SEXISME - Suite à l’affaire Baupin, plusieurs collaboratrices parlementaires ont constaté que la parole s’était "libérée" et ont décidé de lancer "une initiative qui montrerait le caractère massif et quotidien du sexisme dans le milieu politique". Elles ont donc lancé Chaircollaboratrice.com, un site internet recensant de nombreuses anecdotes, toutes vécues dans les couloirs du Parlement ou des ministères.
"- Bonjour, je vais prendre un café allongé s’il vous plaît. – Vous n’allez quand même pas vous allonger tout de suite mademoiselle ?" "C’est mieux que ce soit toi qui sois venue, tu es jolie, souriante, c’est parfait, je préfère" "- Tu sais, c’est marrant, je n’ai jamais couché avec une arabe ! – C’est marrant, moi je n’ai jamais giflé un député !"
Des anecdotes comme celles-ci, il y en a des dizaines sur le site Chaircollobatrices.com, lancé ce lundi par des collaboratrices parlementaires victimes de sexisme. Car oui, toutes ces phrases ou ces situations ont été vécues, dans les couloirs de l’Assemblée, du Sénat ou des grands ministères français.
"Vous n'allez pas vous allonger tout de suite, mademoiselle ?" #chaircollab #directan https://t.co/YRKqT8x5lk pic.twitter.com/6jOLLWHARF — Chair collaboratrice (@chaircollab) 17 octobre 2016
Pour les membres du collectif Chair collaboratrice, dans leur travail, le sexisme est quotidien. Dans une tribune publiée dans le journal Le Monde daté du mardi 18 octobre, quatre d’entre elles expliquent que "l’ambiance générale est mauvaise, disons-le, dans les palais de la République" mais que "pour peu que vous soyez une femme, une collaboratrice qui plus est, vous vous sentirez vite étouffée par les regards lourds, les sous-entendus graveleux et les réflexions humiliantes qui ne font rire que leurs auteurs."

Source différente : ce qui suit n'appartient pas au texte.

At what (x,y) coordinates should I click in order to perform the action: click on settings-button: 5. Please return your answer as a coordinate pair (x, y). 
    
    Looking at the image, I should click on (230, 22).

"Attention je vais te Baupiner", "je peux toucher ton épaule ou c’est du harcèlement ?"
Pour elles, les affaires Baupin, Tron et DSK sont "des cas extrêmes de harcèlement ou d’agression sexuelle, mais les propos et les agissements sexistes sont le quotidien des femmes en politique, qu’elles soient élues ou collaboratrices". "A l’issue de l’affaire Baupin, l’ambiance a empiré pour les femmes : ‘Attention je vais te Baupiner’, ‘je peux toucher ton épaule ou c’est du harcèlement ?’, ‘Quand même, les dénonciatrices, elles devaient avoir un mobile politique’, ‘Baupin, mais tu sais, ce n’est pas de se faute, c’est sa mère/sa femme’. Ces réactions sont révélatrices du machisme de ce huis clos politique où les femmes sont souvent perçues comme illégitimes."
Les collaboratrices et collaborateurs d’élus ont un contrat de travail qui ne les protège pas, qui les rend dépendants de leurs employeurs"
Chair collaboratrice
Selon elles, la politique est un milieu masculin où la parité est une utopie. Pour les hommes, le sexisme est un moyen de montrer aux femmes qu’elles n’ont pas leur place dans ce monde. Elles expliquent que tout cela tient à l’impunité en vigueur pour les auteurs de tels actes, à la pression qui pèsent sur les femmes politiques, à la précarité de leur métier.
Elles écrivent dans Le Monde que "le travail de collaboratrice et collaborateur est particulier : il suppose une proximité avec l’employeur (…) Très souvent, la collaboratrice ou le collaborateur travaille tard, fait des déplacements, le tout en tête à tête avec l’élu." "Les collaboratrices et collaborateurs d’élus ont un contrat de travail qui ne les protège pas, qui les rend dépendants de leurs employeurs et qui ne peut pas permettre à des femmes en situation de harcèlement de se sentir en sécurité et de se confier."
Alors que la semaine dernière, la députée Isabelle Attard a accusé Jean-Michel Bayet de "violences"commise en 2002 envers une collaboratrice, l’Assemblée nationale a publié ce lundi un communiqué recensant les mesures prises pour lutter contre le harcèlement dans l’hémicycle. Depuis plusieurs années maintenant, les collaborateurs peuvent faire part de leurs démarches juridiques ou de leur prise en charge psychologique à un référent, habilité à les orienter vers le déontologue de l’Assemblée nationale.